**Text extract:**
* BEGIN *
It plainly appears from the record that shortly after the incorporation of this company there was a decided slump in real estate values. This resulted in there being practically no market for or inducement to develop resort property. Without reciting details, it is sufficient to say that the venture has apparently resulted in a total loss. In August, 1932, this suit was started against Mr. and Mrs. Wright. The specific prayer for relief is:
"That the defendants come to an accounting with these plaintiffs and that the court in its decree ascertain the amount to be paid by the defendants to the respective plaintiffs herein."
The bill is filed against Mrs. Wright on the theory that she conspired with her husband to perpetrate the alleged fraud. Plaintiffs' brief asserts a right to relief on the following grounds:
(1) That defendants violated the so-called blue sky law. 2 Comp. Laws 1929, § 9769 et seq.
(2) That defendants falsely represented that the value of the land (on resale after development) was $600,000; that it was a bargain at $90,000 and could be resold at a large profit; that defendants had purchasers ready to buy the property at a price which would net a large profit; and that the $35,000 secured in the manner hereinbefore indicated was all to be used "as a down payment for the purchase price of the land."
(3) That defendants fraudulently concealed from plaintiffs that defendants were making a large profit out of the promotion of the corporation."
There are other allegations of fraud, but they are germane to the foregoing and need not be detailed. Both in their pleadings and in their testimony defendants denied the alleged fraud. After full hearing in the circuit court, the relief sought was denied and decree entered dismissing the bill of complaint. Nineteen of the 34 plaintiffs have appealed.
Assuming, but not holding, that defendants violated the so-called blue sky law, plaintiffs are not for that reason entitled to recover. The statute providing that a sale made in violation of the statute "shall be voidable at the election of the purchaser," contains the following:
" Provided, That no action shall be brought for the recovery of the purchase price after two years from the date of such sale or contract for sale." 2 Comp. Laws 1929, § 9788.
These transactions occurred in 1927, but suit was not instituted until August 13, 1932. See, also, Bigelow v. Otis, 267 Mich. 409. It might be urged in behalf of appellants that the statutory limitation within which suit may be brought was not pleaded in defendants' answer. On the other hand it may also be noted that plaintiffs in their bill of complaint have not claimed a right to recover by reason of violation of this statute. Instead, violation of the statute is first mentioned in plaintiffs' reply to defendants' answer. So far as disclosed by the record, this ground of recovery does not seem to have been urged in the circuit court. Except in a most indirect manner it is not referred to in appellants' reasons assigned in support of this appeal. Under the circumstances of this case, were it considered necessary, an amendment to defendants' answer should be allowed in this court to make this obvious defense available. Court Rule No. 72 (1933). It may also be noted that the record does not disclose that appellants at any time prior to filing their brief in this court tendered return of the stock purchased. The statute makes tender of the stock a condition precedent to recovery. 2 Comp. Laws 1929, § 9788.
* END *
**Task instructions:**
1 – Using the court opinion, answer each question on its own line:
(a) On what full date was the suit against Mr. and Mrs. Wright instituted?
(b) How many of the plaintiffs appealed, out of how many in total?
(c) Under the quoted statutory proviso, within how many years from the date of sale must an action to recover the purchase price be brought?
2 – List every legal authority the court opinion cites, including statutes, cases and court rules. Give each one only once, in the form the opinion uses.
3 – Carry the court opinion forward from its final sentence, keeping its judicial voice and reasoning.
The data listing that comes next is separate material, unrelated to the court opinion.

[Data listing]
* BEGIN *
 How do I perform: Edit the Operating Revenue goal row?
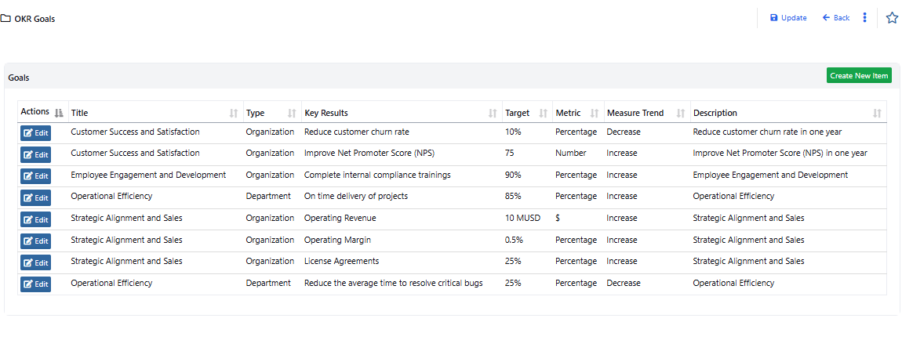(x=35, y=219)
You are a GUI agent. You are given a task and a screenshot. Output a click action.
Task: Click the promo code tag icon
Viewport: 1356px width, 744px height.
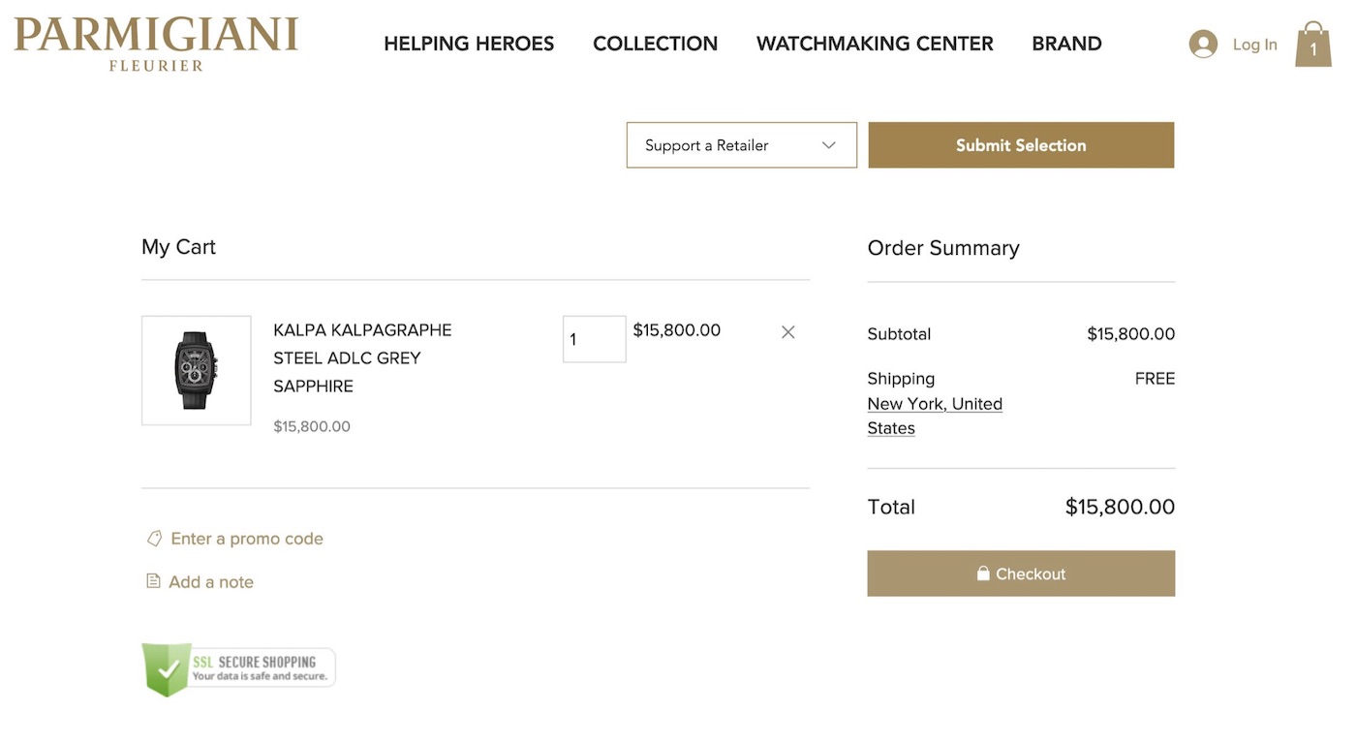click(x=154, y=538)
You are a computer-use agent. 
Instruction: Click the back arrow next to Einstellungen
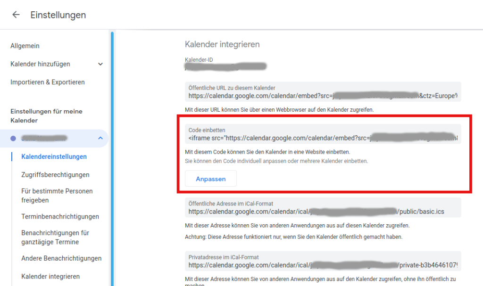pos(16,15)
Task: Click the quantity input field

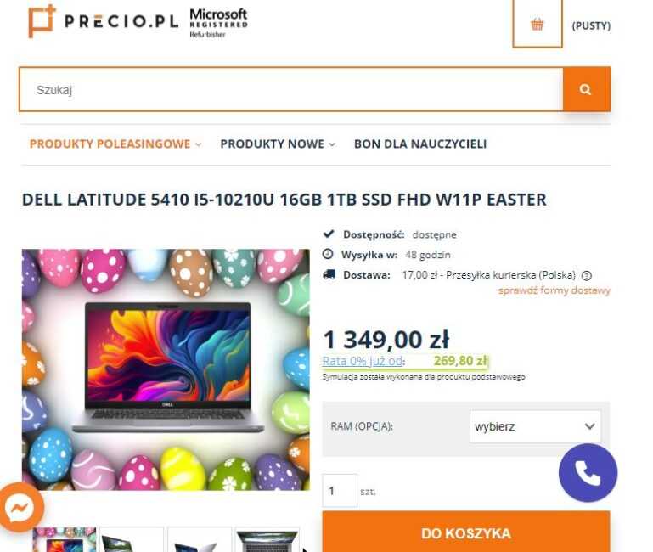Action: click(x=340, y=491)
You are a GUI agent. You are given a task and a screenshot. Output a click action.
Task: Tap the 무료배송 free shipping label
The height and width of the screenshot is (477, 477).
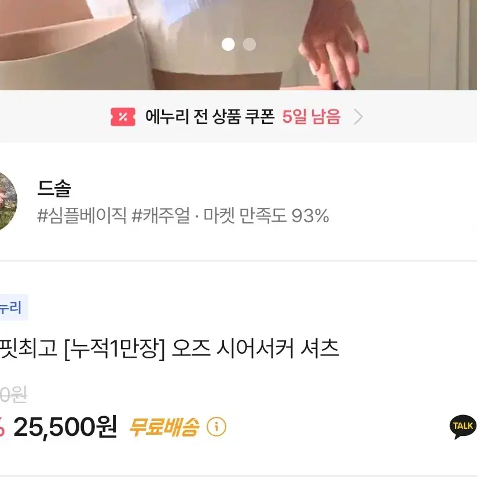click(x=164, y=427)
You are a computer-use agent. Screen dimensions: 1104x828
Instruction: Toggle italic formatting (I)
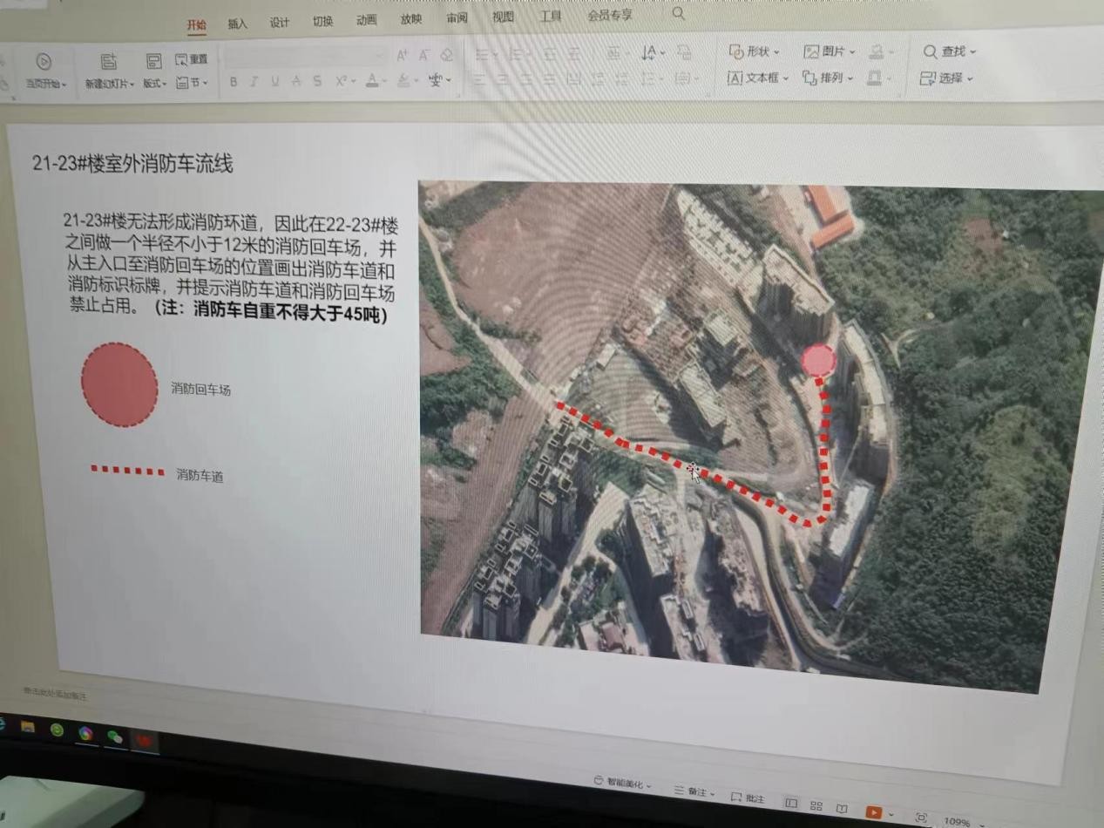[254, 81]
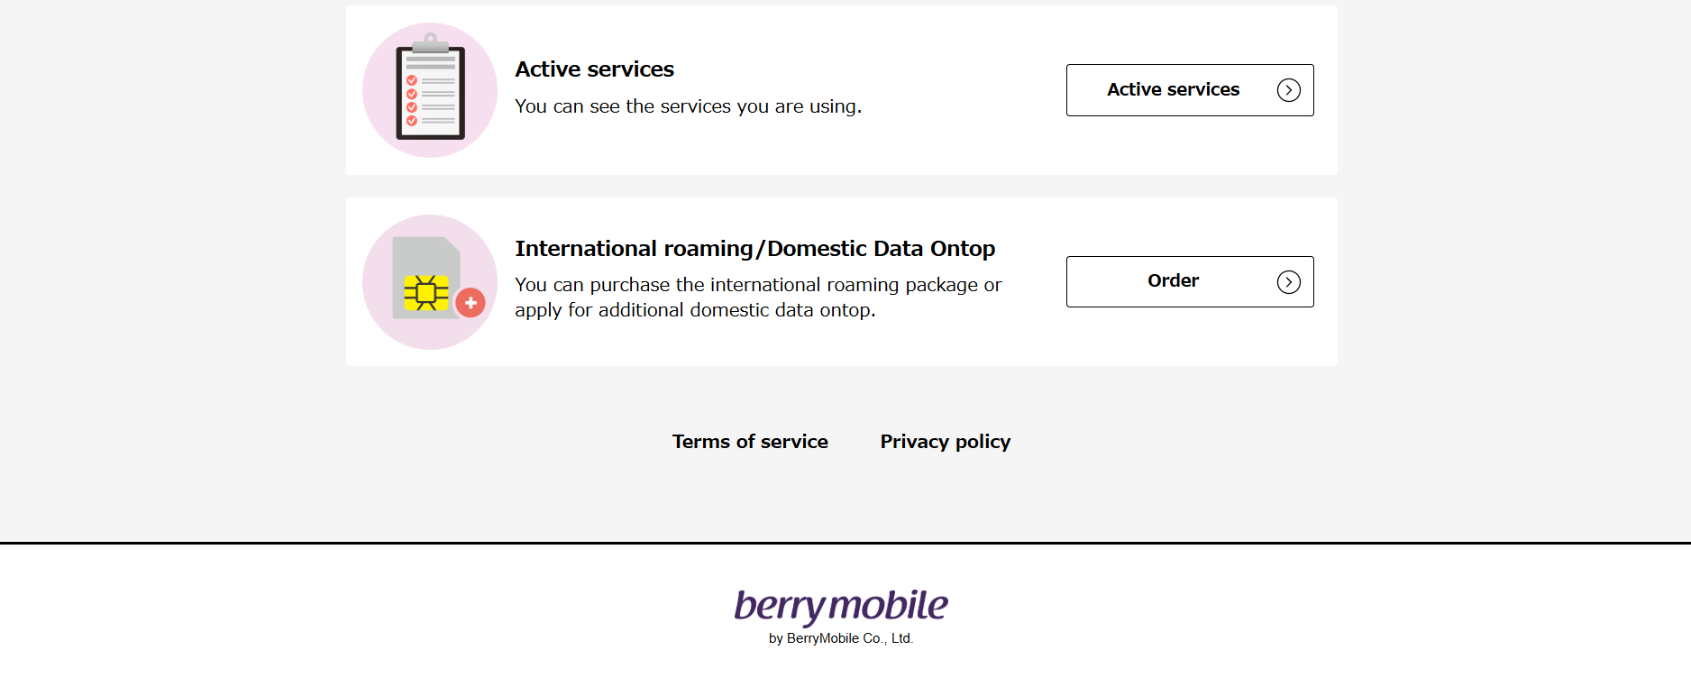Open Active services via its button label
This screenshot has width=1691, height=687.
tap(1173, 89)
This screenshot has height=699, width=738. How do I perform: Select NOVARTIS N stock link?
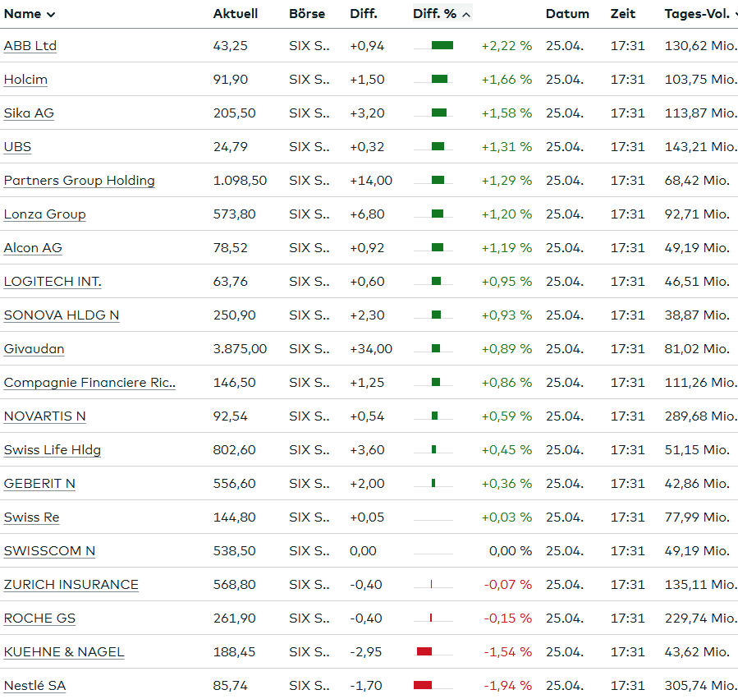pyautogui.click(x=44, y=416)
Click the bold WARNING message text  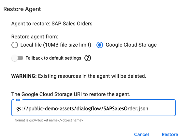79,76
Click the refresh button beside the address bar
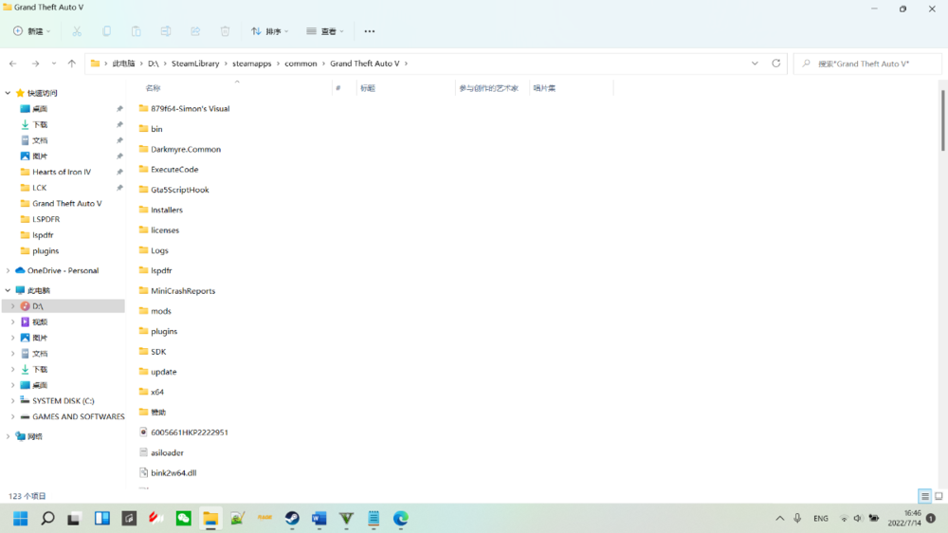This screenshot has height=533, width=948. [776, 64]
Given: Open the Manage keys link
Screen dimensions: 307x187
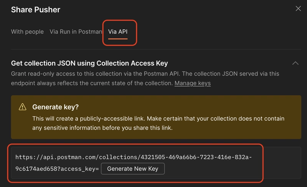Looking at the screenshot, I should pos(193,83).
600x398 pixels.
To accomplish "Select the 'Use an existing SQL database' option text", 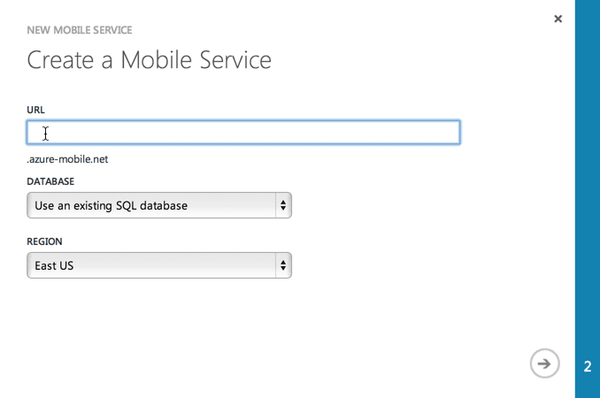I will coord(111,205).
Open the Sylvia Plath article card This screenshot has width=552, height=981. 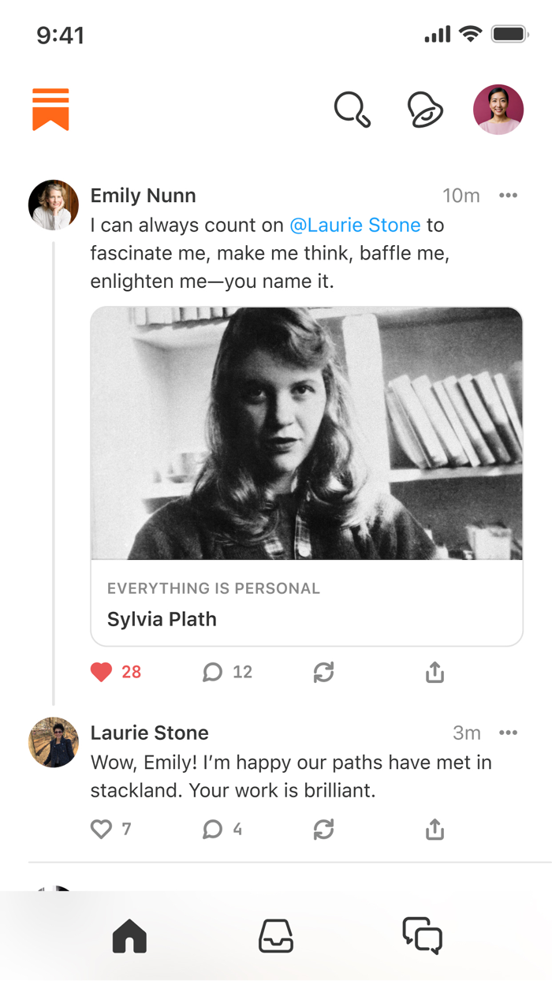pyautogui.click(x=306, y=476)
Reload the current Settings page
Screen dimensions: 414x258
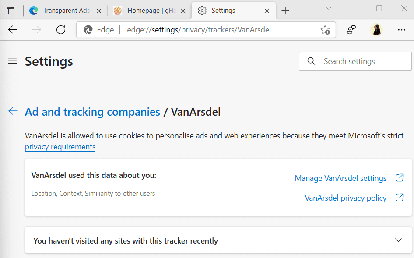(x=61, y=30)
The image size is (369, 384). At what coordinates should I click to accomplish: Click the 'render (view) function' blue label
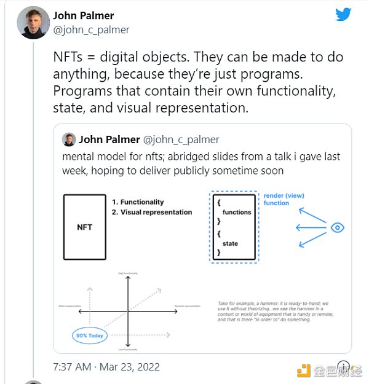284,199
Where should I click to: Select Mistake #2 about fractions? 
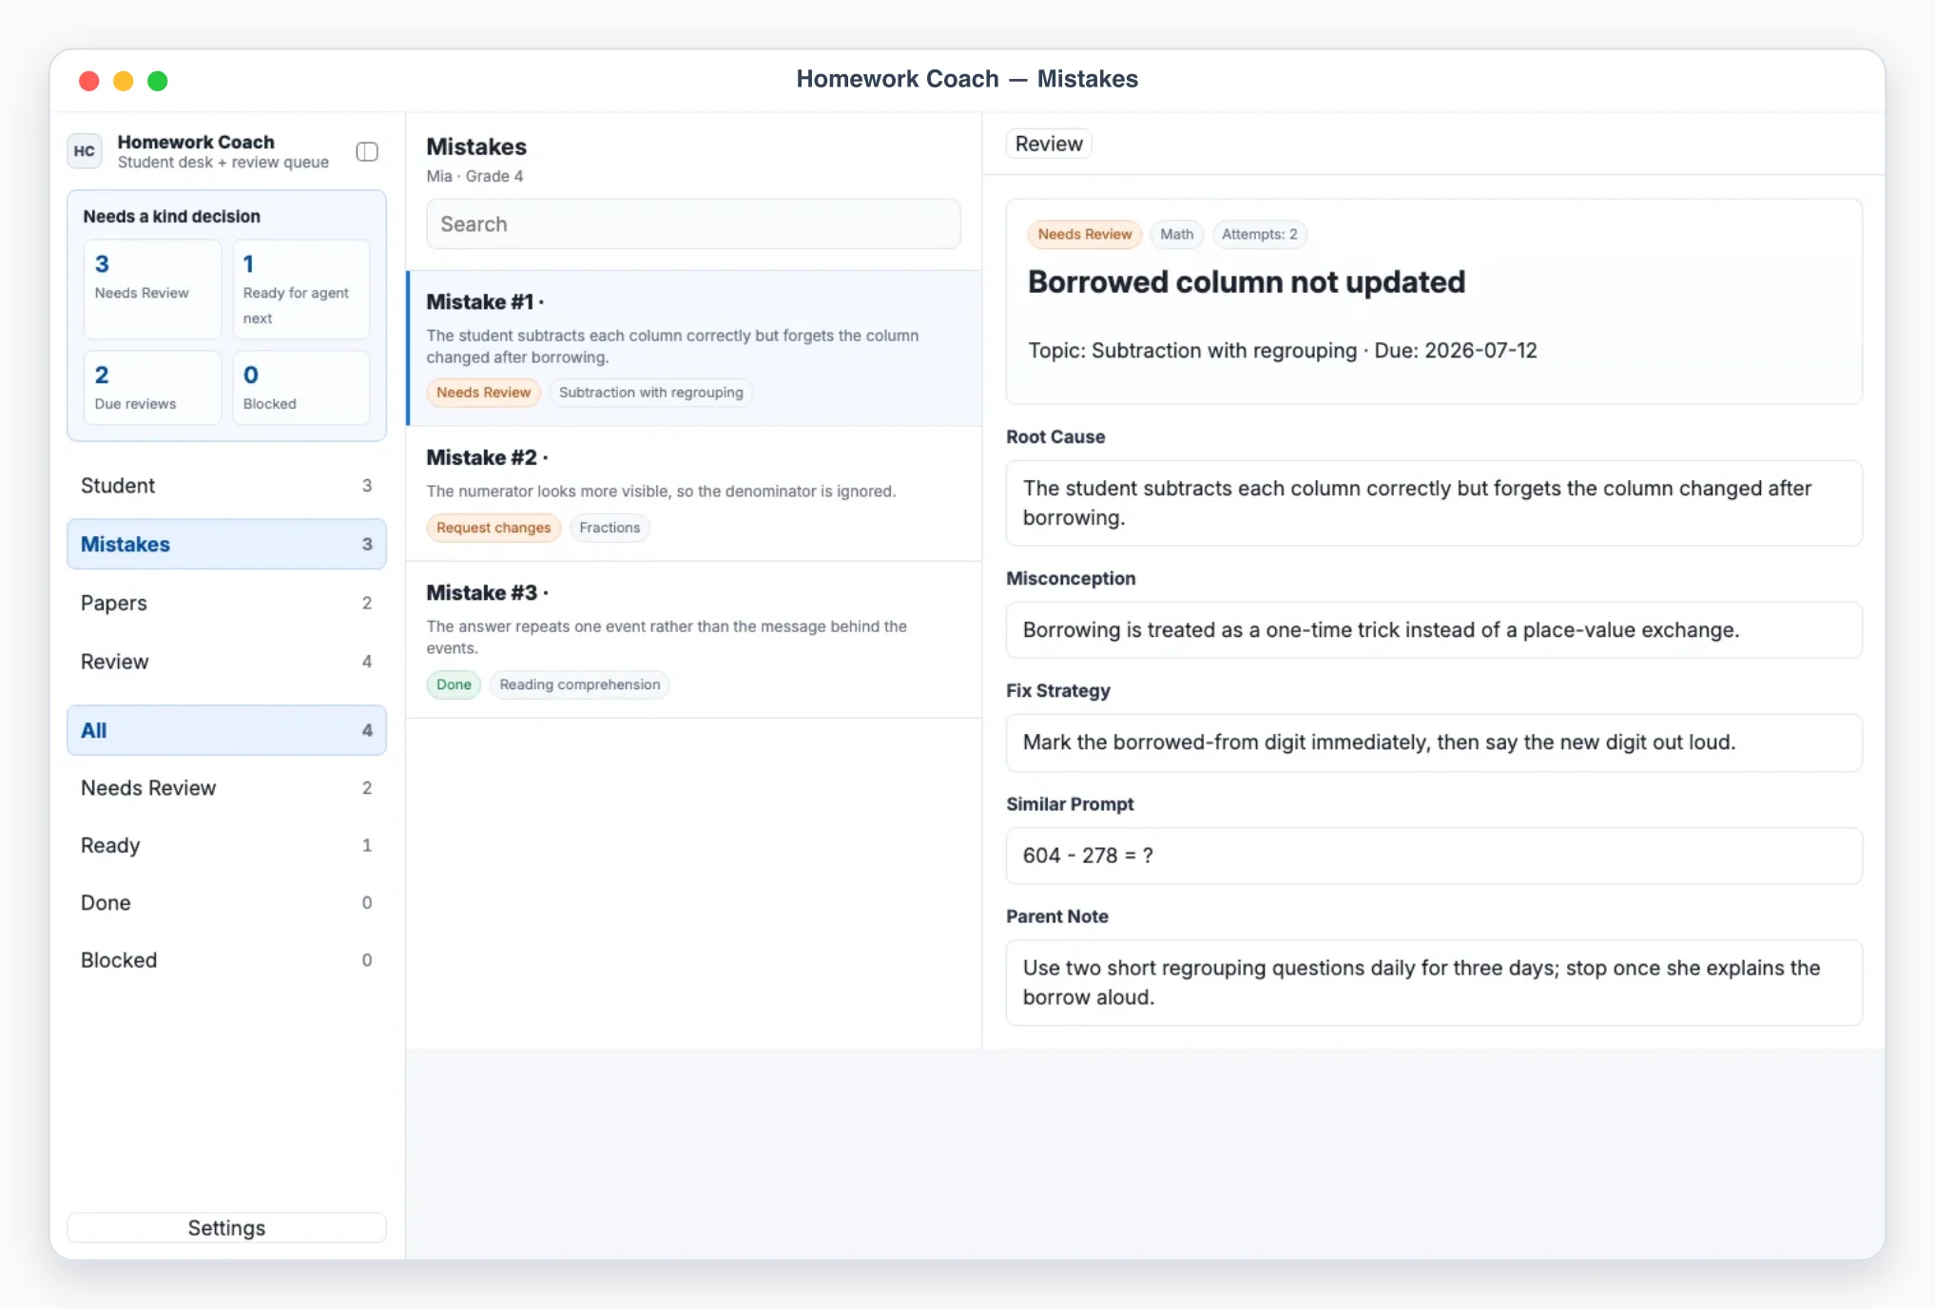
* END *
**Responses to the tasks:**
1 –
(a) August 13, 1932
(b) Nineteen of the 34 plaintiffs
(c) Two years

2 –
- 2 Comp. Laws 1929, § 9769 et seq.
- 2 Comp. Laws 1929, § 9788
- Bigelow v. Otis, 267 Mich. 409
- Court Rule No. 72 (1933)

3 –
We have made careful review of the record, including consideration of original exhibits, for the purpose of ascertaining whether the circuit judge was in error in holding that plaintiffs failed to establish actionable fraud. There is a decided conflict in the testimony on this major phase of the case. Credibility of the respective witnesses is a matter of controlling importance. The trial judge had the distinct advantage of having the testimony taken in his presence. We are much impressed with his observation that substantially six years intervened between the time of these alleged fraudulent transactions and the hearing in court; and that some of the plaintiffs, because they failed to remember having done so, denied signing instruments which they unquestionably did sign. There was the further element of the peculiar personal interest that each of these numerous plaintiffs had in the outcome of the case. No testimony was offered tending to establish the charge of conspiracy made against Mrs. Wright. On the contrary, the undisputed testimony is that she had no information concerning the details of the alleged fraudulent transaction and was in no way active in consummating such transactions.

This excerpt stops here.